BEGIN Records supplied
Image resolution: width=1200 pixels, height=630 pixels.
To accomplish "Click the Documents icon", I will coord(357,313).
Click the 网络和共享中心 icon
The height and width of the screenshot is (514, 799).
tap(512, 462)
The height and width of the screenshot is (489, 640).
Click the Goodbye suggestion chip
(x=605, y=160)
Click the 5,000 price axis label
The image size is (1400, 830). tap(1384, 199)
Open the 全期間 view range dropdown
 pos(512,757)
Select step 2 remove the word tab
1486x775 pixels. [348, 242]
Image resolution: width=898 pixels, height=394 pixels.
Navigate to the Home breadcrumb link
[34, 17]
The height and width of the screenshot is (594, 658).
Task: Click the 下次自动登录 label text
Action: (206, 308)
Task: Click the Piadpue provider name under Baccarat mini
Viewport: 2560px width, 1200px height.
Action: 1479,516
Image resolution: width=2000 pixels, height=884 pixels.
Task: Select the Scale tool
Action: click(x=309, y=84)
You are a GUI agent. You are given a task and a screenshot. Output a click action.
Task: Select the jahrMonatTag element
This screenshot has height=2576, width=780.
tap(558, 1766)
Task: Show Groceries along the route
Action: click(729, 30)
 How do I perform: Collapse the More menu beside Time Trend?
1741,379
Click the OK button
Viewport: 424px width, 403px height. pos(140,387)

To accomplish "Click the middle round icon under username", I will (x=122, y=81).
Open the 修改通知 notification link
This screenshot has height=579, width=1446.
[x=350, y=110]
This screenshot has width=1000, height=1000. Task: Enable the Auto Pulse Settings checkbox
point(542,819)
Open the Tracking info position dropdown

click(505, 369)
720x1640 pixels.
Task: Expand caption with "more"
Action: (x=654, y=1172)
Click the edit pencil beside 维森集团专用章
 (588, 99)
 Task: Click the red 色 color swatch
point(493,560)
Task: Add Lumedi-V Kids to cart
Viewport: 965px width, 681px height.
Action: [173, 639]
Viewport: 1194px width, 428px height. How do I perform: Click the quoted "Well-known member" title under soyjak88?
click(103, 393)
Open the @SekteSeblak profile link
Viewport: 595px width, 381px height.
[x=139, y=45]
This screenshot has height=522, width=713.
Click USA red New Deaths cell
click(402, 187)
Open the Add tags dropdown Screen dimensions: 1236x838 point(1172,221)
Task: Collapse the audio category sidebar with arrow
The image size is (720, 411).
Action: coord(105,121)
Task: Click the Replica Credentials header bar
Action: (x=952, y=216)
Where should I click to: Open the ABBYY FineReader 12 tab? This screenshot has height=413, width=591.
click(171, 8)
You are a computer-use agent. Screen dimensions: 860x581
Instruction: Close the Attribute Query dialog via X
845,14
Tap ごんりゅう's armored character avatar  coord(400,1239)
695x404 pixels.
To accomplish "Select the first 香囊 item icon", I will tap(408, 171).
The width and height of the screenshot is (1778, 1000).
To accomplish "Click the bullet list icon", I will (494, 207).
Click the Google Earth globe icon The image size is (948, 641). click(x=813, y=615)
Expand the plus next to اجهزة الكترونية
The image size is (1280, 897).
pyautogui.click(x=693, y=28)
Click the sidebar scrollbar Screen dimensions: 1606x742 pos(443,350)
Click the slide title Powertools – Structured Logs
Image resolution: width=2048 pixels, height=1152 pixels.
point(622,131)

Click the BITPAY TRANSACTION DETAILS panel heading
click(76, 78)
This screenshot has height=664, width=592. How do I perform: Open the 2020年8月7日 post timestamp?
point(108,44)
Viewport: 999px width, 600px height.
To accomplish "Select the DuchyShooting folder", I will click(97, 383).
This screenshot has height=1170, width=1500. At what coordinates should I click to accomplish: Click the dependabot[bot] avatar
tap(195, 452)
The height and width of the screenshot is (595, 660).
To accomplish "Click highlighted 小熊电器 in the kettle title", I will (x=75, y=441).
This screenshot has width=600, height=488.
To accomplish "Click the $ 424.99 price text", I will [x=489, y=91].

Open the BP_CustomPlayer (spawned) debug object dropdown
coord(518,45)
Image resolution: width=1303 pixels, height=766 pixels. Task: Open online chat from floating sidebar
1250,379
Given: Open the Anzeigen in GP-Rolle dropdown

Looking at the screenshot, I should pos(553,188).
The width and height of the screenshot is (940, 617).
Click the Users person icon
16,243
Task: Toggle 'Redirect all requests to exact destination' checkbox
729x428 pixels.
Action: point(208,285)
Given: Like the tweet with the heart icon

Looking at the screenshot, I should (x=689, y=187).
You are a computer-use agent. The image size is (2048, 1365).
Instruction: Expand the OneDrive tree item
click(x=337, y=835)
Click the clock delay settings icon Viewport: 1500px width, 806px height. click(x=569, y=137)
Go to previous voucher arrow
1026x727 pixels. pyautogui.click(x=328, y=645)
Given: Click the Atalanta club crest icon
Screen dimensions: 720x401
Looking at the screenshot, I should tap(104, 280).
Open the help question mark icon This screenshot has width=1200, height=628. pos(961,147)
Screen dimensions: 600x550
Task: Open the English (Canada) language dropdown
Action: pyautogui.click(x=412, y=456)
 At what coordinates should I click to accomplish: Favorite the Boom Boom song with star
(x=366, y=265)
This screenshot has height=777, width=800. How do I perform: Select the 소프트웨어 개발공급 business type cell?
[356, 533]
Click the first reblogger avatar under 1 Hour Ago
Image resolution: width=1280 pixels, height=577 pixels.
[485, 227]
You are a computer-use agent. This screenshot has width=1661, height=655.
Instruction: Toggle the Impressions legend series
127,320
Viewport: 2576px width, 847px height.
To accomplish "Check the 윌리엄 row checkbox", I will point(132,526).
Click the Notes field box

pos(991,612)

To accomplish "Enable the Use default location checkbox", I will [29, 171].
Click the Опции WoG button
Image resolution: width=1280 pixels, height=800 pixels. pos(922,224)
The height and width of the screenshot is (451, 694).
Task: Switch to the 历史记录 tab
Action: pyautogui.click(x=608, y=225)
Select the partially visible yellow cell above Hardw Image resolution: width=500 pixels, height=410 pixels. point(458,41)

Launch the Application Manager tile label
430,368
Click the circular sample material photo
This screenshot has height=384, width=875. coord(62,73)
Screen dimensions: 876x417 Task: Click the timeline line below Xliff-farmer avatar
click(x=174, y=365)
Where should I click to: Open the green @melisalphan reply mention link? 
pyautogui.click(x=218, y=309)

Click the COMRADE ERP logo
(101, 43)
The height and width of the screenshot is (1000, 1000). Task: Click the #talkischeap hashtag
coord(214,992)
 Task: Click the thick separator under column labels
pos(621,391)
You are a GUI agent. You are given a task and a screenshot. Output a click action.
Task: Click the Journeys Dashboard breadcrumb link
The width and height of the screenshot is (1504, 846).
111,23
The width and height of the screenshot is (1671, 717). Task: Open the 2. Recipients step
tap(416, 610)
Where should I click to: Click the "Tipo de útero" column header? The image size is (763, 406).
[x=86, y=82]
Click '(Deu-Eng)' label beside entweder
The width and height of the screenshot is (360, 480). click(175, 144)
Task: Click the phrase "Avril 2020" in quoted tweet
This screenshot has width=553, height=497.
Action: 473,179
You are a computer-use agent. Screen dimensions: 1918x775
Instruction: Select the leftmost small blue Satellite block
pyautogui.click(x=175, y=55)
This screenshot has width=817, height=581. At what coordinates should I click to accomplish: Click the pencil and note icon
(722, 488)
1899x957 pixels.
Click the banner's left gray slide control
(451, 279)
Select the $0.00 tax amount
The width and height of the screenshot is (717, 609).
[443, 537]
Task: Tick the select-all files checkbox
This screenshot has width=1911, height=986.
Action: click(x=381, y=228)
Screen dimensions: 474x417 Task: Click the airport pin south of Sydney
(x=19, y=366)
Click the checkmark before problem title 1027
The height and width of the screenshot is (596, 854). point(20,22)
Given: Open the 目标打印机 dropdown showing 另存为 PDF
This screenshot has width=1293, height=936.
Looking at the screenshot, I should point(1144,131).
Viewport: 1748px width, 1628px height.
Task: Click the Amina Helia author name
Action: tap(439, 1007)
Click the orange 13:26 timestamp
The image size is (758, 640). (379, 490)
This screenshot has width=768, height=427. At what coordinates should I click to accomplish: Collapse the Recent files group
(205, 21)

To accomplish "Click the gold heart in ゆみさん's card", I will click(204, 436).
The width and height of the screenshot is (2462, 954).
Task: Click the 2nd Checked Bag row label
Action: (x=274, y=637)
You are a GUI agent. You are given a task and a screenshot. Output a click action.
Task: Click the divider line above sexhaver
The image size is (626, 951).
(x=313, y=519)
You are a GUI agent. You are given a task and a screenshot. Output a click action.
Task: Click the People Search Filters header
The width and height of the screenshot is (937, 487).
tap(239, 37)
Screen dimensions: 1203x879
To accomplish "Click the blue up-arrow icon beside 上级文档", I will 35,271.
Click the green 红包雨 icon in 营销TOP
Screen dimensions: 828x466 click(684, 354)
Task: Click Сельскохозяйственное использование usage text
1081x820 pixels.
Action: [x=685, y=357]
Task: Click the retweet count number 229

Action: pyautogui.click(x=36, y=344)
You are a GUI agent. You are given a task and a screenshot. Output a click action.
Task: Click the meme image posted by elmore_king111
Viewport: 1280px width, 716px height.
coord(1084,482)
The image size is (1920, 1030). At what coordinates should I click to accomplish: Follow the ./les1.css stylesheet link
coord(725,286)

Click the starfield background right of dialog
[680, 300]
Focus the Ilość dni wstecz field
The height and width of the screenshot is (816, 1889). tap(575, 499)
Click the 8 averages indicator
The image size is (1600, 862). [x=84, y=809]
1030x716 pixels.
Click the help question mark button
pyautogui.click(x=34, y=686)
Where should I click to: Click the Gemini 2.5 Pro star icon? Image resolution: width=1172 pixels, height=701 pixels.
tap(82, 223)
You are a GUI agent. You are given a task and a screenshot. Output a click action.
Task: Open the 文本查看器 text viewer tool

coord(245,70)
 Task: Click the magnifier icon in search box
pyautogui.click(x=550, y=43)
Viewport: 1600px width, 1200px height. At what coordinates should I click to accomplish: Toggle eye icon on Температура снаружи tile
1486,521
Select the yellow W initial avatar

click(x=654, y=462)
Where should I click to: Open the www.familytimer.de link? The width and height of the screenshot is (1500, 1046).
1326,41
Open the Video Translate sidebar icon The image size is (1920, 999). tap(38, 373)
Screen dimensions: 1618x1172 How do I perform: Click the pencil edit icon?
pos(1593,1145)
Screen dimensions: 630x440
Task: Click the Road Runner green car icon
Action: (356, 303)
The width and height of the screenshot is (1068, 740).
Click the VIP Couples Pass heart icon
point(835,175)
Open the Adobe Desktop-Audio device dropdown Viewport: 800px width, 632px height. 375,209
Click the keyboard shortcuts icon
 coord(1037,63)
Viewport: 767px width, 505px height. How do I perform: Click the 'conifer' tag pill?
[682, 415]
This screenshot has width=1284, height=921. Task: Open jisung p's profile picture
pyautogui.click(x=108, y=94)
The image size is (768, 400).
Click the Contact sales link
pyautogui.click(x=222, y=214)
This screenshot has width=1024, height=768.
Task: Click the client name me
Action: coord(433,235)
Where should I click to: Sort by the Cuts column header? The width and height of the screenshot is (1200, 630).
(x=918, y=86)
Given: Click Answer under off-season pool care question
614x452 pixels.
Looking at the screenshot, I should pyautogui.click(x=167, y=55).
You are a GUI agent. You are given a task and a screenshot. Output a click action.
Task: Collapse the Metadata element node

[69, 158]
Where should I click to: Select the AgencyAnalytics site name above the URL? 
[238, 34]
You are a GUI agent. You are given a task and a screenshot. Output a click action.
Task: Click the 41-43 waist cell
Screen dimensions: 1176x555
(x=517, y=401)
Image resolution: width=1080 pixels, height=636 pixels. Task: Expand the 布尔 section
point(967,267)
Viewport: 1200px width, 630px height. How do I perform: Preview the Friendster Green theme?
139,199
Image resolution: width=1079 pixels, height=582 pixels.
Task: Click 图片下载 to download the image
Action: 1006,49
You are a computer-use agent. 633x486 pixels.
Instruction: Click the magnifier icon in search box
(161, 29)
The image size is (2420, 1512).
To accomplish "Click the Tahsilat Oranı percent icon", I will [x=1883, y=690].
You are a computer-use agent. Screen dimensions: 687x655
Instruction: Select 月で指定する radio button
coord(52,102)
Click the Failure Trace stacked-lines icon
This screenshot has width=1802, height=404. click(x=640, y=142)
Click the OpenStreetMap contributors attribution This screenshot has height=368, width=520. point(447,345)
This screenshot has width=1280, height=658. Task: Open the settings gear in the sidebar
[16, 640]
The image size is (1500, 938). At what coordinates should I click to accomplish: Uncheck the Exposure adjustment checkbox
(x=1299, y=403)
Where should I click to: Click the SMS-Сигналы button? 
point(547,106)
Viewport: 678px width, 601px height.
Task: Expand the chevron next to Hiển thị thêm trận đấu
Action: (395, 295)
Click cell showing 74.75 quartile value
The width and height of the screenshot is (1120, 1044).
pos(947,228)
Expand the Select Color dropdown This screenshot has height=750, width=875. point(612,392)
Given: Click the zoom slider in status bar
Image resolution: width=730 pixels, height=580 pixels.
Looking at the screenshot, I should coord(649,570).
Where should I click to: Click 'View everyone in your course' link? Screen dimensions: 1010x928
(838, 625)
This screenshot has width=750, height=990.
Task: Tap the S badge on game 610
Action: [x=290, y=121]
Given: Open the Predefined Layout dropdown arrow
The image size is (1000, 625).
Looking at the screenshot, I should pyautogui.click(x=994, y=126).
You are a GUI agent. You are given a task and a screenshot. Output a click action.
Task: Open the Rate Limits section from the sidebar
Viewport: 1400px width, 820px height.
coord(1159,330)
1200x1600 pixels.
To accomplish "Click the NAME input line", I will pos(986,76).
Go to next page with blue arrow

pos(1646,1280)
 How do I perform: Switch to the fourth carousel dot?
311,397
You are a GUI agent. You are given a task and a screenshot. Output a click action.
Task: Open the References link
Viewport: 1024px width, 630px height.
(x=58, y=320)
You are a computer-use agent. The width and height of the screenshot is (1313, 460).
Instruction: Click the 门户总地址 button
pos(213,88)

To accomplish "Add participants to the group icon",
END Records supplied
Problem details — Some lines of the data above may hold the word "first"; state how many do, and give only that number.

Task response — 2